*Records excerpted from a collection*.
+++++

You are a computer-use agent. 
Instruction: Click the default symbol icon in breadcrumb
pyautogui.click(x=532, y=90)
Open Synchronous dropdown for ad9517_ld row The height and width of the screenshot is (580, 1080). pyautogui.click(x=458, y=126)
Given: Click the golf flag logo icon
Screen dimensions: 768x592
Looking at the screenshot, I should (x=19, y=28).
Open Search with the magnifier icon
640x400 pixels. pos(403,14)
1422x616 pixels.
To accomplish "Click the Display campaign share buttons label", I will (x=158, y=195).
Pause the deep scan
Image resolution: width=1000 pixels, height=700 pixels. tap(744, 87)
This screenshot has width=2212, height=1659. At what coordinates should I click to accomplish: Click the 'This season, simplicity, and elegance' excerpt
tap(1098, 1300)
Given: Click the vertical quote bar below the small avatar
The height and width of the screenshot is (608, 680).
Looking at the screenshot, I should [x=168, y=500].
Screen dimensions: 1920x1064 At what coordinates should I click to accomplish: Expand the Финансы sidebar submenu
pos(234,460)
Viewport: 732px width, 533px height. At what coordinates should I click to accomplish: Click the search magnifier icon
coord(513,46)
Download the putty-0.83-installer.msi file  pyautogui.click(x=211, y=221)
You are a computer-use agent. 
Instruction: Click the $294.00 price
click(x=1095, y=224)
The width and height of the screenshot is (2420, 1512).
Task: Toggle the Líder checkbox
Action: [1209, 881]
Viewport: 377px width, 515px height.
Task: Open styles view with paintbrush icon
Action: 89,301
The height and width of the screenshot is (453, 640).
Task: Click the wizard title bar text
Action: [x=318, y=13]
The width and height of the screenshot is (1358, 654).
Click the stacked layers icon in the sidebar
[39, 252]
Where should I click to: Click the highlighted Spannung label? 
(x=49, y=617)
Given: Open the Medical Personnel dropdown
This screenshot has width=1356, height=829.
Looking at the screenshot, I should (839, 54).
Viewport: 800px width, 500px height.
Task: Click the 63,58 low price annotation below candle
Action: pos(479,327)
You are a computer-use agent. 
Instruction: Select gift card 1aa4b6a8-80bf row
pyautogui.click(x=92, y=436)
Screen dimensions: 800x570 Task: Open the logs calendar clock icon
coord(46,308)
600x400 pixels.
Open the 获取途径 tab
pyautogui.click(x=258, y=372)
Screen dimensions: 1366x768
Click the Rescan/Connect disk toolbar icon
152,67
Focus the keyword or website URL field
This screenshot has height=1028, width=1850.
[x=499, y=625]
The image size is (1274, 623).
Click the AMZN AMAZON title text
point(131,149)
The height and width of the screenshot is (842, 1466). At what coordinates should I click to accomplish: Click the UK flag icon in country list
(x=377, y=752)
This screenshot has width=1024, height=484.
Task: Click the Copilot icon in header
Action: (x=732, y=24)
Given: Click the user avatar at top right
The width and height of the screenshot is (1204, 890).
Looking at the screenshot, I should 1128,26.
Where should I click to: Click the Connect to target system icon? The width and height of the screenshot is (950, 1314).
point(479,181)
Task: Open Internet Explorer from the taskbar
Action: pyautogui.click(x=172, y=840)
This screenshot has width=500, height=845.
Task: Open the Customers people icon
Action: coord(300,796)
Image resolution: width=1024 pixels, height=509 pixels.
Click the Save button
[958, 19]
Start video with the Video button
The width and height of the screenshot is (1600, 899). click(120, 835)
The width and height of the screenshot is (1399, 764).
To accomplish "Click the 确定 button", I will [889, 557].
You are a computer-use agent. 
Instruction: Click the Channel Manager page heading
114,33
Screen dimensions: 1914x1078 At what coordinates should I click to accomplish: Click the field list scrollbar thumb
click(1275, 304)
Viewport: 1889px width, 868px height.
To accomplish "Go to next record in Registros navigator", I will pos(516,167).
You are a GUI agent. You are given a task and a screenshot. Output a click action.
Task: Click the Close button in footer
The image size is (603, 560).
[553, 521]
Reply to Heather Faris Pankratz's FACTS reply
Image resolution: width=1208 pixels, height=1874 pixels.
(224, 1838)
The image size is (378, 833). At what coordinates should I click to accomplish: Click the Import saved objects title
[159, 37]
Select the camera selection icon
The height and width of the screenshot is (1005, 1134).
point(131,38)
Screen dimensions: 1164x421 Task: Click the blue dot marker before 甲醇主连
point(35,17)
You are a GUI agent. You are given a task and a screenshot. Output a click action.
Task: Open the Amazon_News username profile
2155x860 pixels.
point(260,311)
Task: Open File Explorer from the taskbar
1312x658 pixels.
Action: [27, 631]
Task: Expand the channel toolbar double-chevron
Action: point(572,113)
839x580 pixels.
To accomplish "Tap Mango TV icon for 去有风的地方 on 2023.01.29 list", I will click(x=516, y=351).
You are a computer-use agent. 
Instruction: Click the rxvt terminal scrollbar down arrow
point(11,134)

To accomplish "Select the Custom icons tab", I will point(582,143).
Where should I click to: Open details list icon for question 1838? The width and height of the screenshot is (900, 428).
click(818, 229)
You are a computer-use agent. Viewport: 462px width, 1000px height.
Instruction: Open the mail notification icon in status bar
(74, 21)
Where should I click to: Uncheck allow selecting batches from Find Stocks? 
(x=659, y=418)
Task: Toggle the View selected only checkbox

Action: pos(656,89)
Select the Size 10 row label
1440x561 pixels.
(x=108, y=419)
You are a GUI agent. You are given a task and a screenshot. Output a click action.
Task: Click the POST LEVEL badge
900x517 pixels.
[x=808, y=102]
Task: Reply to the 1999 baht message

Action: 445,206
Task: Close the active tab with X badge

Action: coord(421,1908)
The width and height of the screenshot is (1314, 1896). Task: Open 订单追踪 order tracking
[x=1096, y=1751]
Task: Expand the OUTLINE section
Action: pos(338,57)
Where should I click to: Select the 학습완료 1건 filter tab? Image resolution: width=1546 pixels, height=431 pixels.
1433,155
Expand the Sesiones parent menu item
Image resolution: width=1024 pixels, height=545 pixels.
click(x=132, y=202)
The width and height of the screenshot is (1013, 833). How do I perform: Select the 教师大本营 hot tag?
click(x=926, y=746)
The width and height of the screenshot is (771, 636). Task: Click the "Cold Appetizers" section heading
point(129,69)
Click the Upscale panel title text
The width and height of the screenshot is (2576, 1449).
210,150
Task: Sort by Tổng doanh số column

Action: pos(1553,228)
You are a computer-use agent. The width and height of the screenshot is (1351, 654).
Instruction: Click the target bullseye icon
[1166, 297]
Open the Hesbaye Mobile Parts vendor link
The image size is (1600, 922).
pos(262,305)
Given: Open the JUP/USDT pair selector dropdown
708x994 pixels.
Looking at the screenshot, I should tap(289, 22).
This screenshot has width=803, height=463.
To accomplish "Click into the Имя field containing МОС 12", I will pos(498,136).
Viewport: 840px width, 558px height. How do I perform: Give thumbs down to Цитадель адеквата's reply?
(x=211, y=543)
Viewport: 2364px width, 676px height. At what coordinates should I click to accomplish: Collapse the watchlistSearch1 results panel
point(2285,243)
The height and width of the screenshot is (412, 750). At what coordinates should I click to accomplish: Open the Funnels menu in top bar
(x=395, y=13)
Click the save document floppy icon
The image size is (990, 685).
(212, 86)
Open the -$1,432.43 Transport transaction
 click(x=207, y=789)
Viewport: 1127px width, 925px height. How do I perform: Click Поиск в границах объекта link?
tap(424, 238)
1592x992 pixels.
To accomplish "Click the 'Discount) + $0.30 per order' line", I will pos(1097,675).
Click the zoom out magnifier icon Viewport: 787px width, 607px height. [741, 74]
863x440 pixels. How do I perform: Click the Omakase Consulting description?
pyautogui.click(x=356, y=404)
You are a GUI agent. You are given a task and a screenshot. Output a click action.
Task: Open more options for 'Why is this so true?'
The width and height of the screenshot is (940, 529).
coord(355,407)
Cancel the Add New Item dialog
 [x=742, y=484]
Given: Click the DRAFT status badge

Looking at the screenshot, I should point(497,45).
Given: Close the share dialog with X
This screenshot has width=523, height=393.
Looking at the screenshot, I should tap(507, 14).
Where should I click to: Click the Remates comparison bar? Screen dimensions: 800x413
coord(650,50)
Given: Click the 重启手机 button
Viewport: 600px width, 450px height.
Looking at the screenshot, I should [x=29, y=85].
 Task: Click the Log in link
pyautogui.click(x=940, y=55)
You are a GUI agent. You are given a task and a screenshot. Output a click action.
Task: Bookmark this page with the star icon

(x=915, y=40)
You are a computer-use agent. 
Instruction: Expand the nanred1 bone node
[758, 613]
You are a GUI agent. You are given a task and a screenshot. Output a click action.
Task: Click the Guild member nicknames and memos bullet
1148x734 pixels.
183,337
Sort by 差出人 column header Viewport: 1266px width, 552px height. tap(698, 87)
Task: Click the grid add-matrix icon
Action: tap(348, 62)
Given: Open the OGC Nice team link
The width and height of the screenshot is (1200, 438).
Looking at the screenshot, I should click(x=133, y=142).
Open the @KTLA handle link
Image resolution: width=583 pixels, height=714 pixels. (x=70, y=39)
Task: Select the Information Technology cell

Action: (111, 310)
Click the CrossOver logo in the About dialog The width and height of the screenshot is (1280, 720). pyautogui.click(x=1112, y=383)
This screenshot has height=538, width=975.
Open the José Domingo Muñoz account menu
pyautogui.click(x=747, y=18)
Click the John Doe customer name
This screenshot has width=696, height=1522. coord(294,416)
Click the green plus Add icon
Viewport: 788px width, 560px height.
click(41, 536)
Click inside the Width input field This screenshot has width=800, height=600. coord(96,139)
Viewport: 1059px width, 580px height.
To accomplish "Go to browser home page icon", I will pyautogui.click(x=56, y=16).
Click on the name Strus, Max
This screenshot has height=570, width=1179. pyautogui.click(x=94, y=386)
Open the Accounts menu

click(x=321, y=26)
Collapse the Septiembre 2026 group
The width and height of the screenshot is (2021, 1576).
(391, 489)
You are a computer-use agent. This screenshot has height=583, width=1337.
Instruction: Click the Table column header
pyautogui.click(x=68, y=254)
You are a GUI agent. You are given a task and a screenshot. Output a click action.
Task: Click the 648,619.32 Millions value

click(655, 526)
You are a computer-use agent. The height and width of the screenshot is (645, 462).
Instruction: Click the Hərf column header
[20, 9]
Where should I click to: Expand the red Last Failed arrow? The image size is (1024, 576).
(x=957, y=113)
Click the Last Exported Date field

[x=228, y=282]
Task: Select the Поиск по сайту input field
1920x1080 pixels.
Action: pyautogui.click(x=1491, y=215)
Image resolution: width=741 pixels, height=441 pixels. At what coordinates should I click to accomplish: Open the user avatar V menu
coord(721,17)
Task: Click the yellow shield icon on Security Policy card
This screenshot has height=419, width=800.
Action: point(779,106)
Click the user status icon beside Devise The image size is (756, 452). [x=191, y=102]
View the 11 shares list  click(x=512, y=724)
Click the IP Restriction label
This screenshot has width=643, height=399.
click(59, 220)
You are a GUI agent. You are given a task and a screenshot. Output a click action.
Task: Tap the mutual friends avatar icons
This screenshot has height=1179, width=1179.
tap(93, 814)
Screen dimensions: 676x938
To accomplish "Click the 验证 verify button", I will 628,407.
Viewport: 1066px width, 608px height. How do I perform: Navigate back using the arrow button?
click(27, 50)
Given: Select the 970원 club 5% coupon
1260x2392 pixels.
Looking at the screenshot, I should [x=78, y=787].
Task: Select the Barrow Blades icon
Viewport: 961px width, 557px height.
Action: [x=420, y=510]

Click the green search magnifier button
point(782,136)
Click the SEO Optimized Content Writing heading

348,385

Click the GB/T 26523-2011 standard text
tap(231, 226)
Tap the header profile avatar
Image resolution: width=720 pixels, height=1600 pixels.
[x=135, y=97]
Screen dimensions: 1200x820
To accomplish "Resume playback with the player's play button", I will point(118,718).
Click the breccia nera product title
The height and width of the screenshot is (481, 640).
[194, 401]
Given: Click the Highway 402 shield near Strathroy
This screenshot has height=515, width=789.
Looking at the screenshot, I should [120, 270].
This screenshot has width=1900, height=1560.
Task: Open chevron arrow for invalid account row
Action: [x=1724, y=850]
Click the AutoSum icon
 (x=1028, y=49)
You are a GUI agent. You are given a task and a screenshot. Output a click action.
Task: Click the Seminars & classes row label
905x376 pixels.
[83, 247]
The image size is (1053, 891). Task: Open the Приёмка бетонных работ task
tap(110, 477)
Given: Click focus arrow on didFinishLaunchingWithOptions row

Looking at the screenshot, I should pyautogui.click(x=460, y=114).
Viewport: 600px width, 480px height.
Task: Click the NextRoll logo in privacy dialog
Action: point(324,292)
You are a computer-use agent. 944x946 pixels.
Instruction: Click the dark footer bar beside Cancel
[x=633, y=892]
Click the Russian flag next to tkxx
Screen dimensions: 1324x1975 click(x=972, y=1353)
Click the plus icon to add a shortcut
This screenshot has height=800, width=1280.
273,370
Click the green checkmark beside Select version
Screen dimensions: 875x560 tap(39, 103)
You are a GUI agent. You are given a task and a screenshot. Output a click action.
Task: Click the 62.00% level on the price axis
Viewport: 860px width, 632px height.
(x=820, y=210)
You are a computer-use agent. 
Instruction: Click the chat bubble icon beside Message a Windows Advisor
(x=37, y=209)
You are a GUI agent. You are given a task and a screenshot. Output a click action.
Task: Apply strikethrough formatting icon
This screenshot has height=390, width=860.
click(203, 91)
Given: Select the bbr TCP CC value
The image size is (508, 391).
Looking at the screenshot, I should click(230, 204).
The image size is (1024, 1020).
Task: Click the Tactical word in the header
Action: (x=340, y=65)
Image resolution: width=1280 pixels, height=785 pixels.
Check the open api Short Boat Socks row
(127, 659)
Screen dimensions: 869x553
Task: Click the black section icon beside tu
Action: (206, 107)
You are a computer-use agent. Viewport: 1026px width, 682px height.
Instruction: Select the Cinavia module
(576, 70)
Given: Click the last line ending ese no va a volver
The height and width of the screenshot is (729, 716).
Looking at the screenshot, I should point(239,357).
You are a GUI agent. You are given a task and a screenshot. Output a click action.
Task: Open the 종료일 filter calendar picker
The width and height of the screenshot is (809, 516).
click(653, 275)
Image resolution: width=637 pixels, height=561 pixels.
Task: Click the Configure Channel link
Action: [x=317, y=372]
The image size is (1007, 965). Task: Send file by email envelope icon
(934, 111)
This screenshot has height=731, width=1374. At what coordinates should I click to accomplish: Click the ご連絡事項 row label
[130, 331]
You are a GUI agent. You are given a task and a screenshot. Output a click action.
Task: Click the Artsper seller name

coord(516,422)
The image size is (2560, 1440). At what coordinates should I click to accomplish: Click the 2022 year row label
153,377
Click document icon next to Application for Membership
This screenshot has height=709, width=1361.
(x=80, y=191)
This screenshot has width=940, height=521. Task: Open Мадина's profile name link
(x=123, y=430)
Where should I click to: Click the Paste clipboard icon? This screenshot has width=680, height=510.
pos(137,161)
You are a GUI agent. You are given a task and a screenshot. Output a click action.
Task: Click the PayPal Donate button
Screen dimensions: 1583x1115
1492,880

+++++

*The problem*.
Across the data above, how many lines include the word "plus"? Give only the number.

*Task result*.
2